Piri’s report also mentions “the use of arbitrary detention and judicial and administrative harassment to persecute tens of thousands of people,” urging the Turkish authorities to “immediately and unconditionally release all those who have been detained only for carrying out their legitimate work, exercising freedom of expression and association and are being held without compelling evidence of criminal activity.”
Judicial procedure “a joke”
The report also underlines the cases of opposition leader Selahattin Demirtas and businessman Osman Kavala, a human rights activist jailed on coup charges for his role in Gezi protests that took place in 2013. The indictment of Kavala was made public on Wednesday and slammed by Piri, who likened the judicial procedure to “a joke.”
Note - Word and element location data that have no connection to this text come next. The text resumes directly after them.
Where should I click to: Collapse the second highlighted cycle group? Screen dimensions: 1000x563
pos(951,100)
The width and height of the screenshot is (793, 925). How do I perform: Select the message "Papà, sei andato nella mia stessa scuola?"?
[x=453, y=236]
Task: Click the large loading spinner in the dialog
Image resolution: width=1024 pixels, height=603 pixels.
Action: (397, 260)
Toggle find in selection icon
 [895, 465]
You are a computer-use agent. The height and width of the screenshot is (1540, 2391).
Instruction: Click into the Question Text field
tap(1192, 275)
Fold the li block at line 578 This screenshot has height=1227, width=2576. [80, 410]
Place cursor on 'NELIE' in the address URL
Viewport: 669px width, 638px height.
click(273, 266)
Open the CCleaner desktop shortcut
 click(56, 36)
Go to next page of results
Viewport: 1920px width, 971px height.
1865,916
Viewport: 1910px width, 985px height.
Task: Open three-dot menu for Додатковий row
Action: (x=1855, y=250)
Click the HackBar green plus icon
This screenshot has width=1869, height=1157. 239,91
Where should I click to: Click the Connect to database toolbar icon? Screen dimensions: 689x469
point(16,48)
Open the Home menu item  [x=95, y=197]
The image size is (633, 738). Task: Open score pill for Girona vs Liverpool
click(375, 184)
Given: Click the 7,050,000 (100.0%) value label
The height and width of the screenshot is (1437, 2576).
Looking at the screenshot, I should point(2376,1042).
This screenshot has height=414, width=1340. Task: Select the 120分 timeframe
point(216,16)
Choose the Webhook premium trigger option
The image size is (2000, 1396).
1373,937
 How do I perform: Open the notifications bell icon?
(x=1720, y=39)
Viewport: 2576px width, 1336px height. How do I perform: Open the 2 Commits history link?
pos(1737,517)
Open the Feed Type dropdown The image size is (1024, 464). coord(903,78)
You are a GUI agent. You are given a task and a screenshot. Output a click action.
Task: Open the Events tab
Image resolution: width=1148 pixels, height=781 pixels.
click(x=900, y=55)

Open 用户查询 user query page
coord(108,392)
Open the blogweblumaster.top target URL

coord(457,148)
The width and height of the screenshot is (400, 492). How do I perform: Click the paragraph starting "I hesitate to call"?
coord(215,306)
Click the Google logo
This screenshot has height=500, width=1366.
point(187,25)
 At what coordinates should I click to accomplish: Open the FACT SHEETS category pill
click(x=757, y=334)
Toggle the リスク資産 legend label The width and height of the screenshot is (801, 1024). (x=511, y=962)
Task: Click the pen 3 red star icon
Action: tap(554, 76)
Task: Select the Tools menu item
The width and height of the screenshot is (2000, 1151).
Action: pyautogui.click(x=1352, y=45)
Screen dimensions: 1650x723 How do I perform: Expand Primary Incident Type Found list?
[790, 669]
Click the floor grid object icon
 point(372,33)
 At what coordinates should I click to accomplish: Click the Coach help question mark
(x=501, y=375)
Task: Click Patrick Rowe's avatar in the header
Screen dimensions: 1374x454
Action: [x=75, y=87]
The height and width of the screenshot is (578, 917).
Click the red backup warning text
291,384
Piri was denounced by Turkey following the failed coup of 2016, with Turkish authorities claiming that “the rapporteur lost her impartial stance regarding the country,” for her remarks reprimanding the post-coup measures taken by Ankara.
The harsh criticism directed toward the rapporteur by the pro-government media climaxed during her last visit to Turkey in September 2018, where she met opposition leaders Kemal Kilicdaroglu, Meral Aksener, and Basak Demirtas, the spouse of Selahattin Demirtas, the jailed former head of pro-Kurdish Peoples’ Democratic Party (HDP).
Piri told the reporters in a press conference in October 2018 that Turkish media “portrayed her as the devil.”
One of the report’s crucial points is the mention of torture allegations made by rights groups and UN officers, which calls on Turkey to “carry out a thorough investigation into those allegations,” reiterating its call “to make public the report of the Council of Europe’s Committee for the Prevention of Torture.”